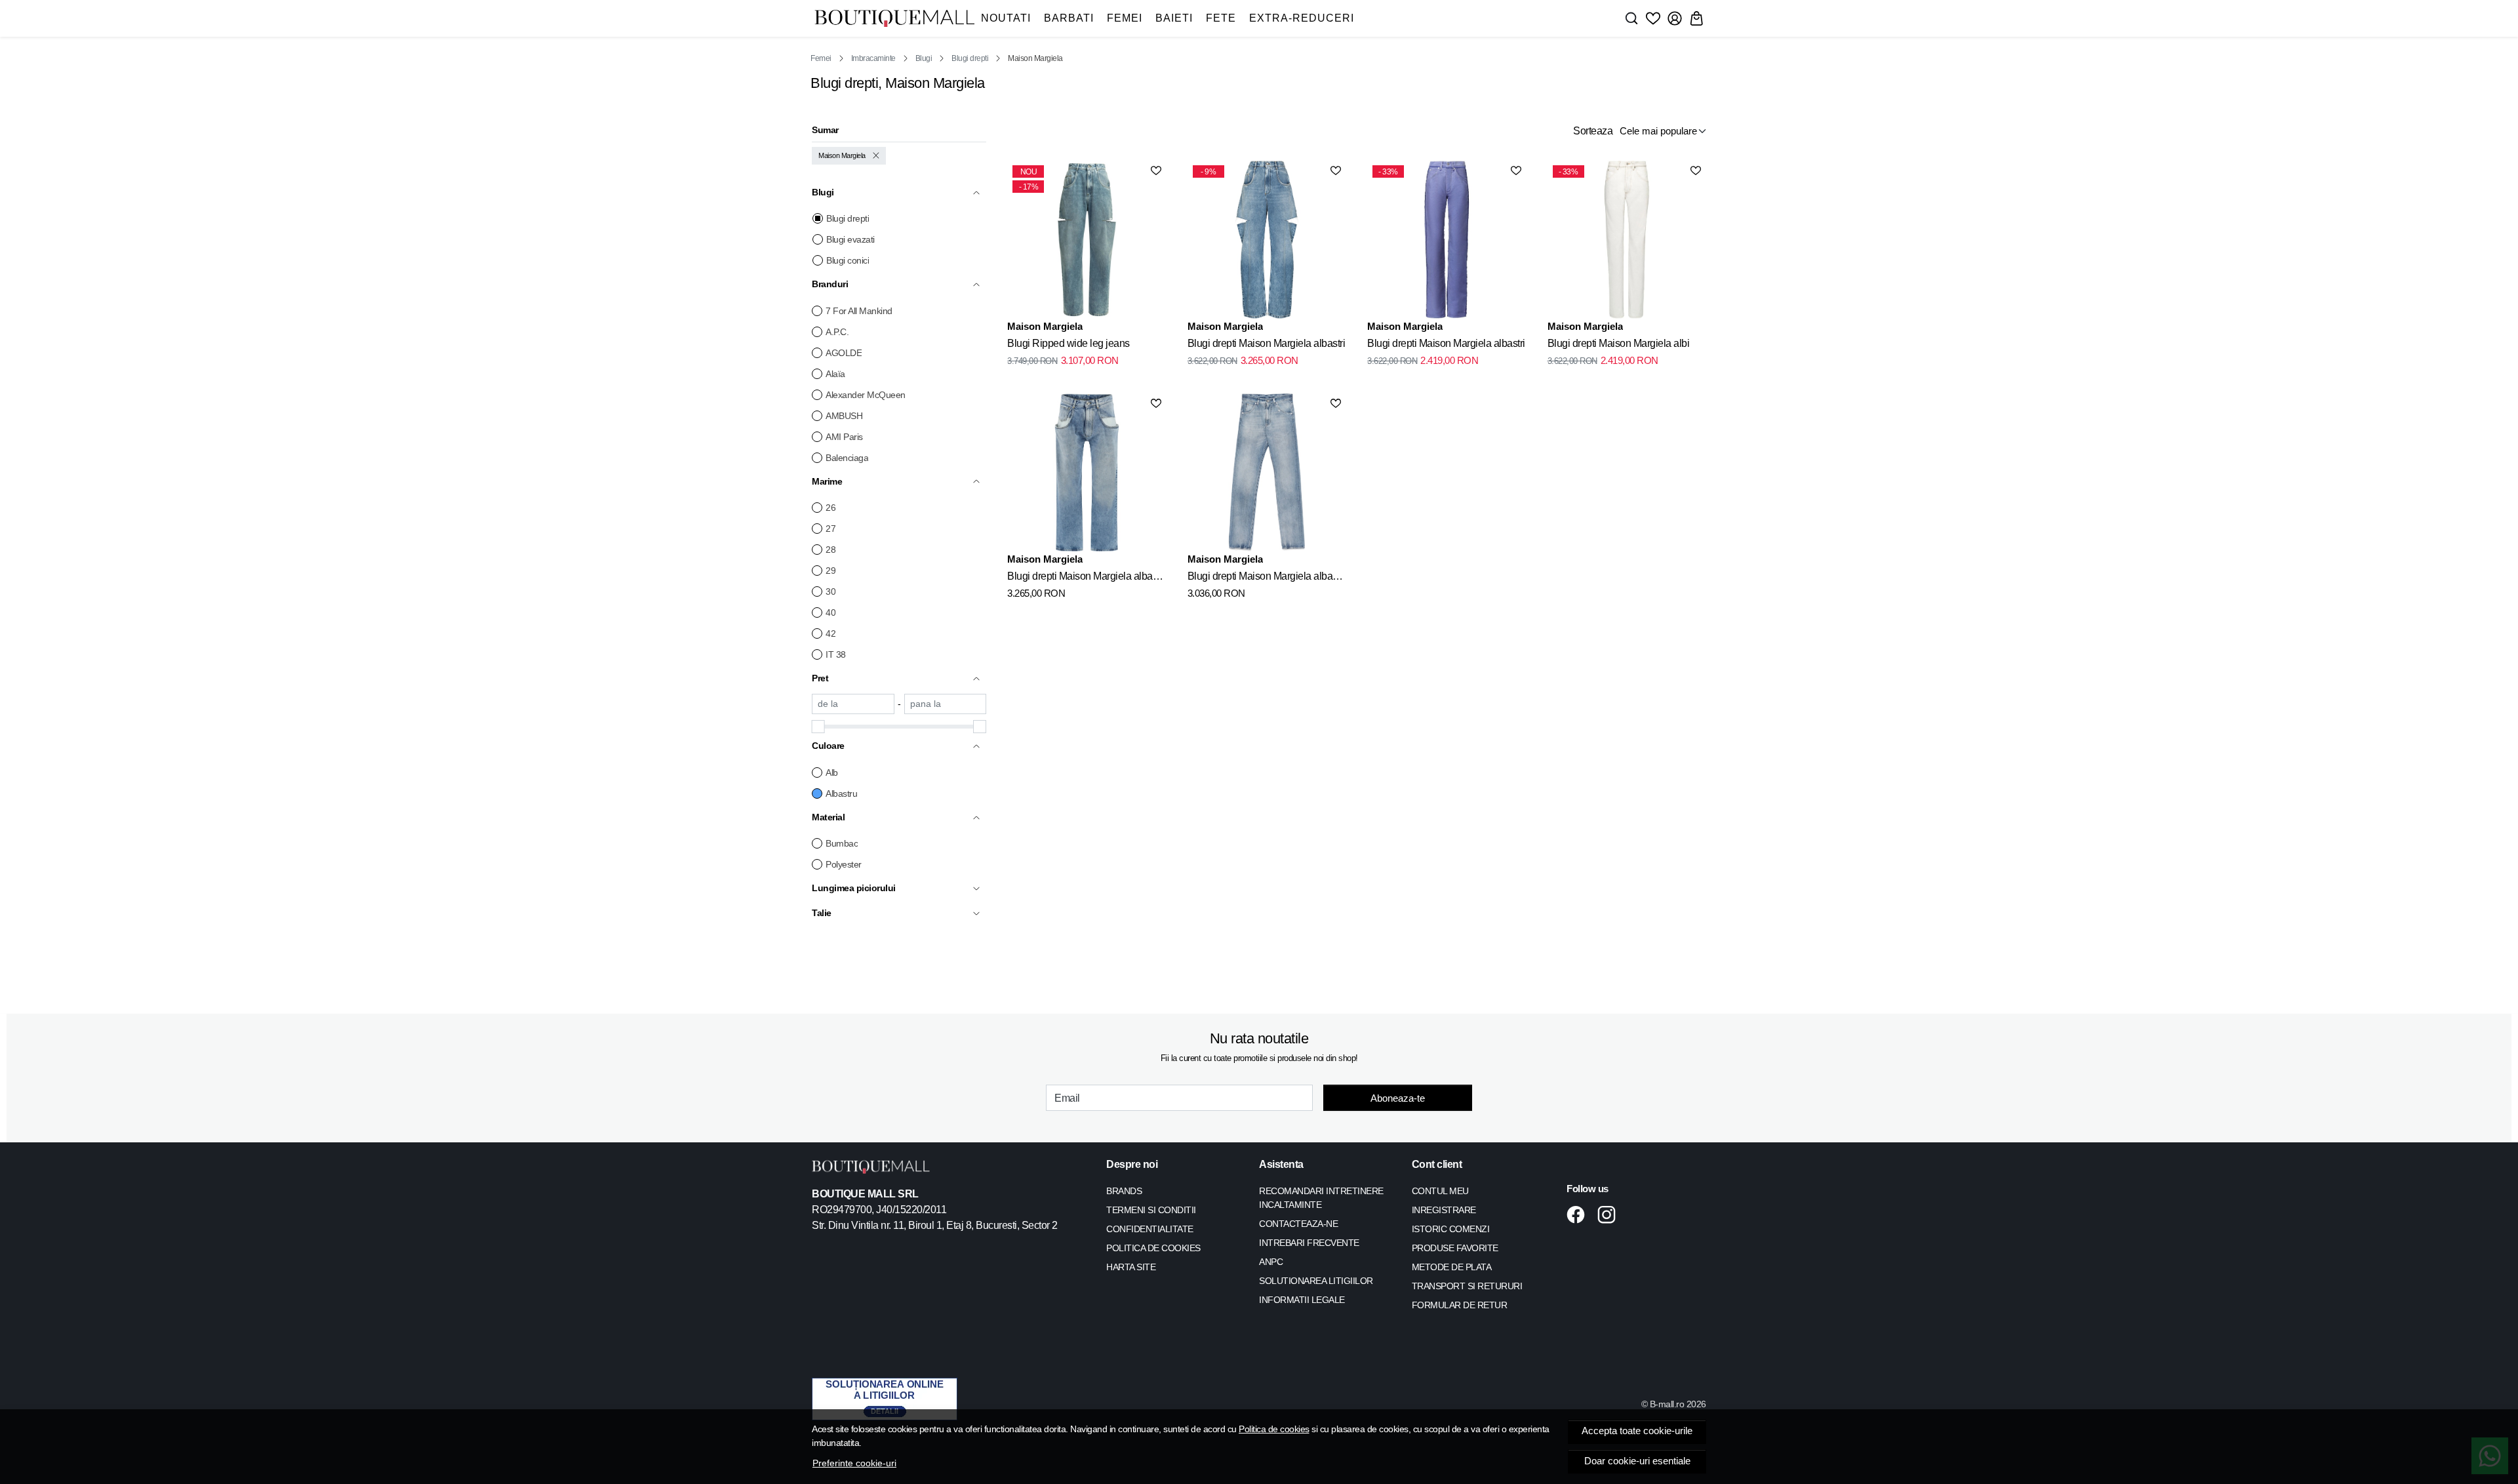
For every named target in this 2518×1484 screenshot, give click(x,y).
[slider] (818, 726)
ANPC (1271, 1261)
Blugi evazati (850, 239)
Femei (1124, 18)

> [EXERCISE GOAL]
Output each record verbatim, but skip anything that is a picture.

> [ANSWER]
For every named target in this 2518×1484 screenshot, give click(x,y).
[slider] (818, 726)
ANPC (1271, 1261)
Blugi evazati (850, 239)
Femei (1124, 18)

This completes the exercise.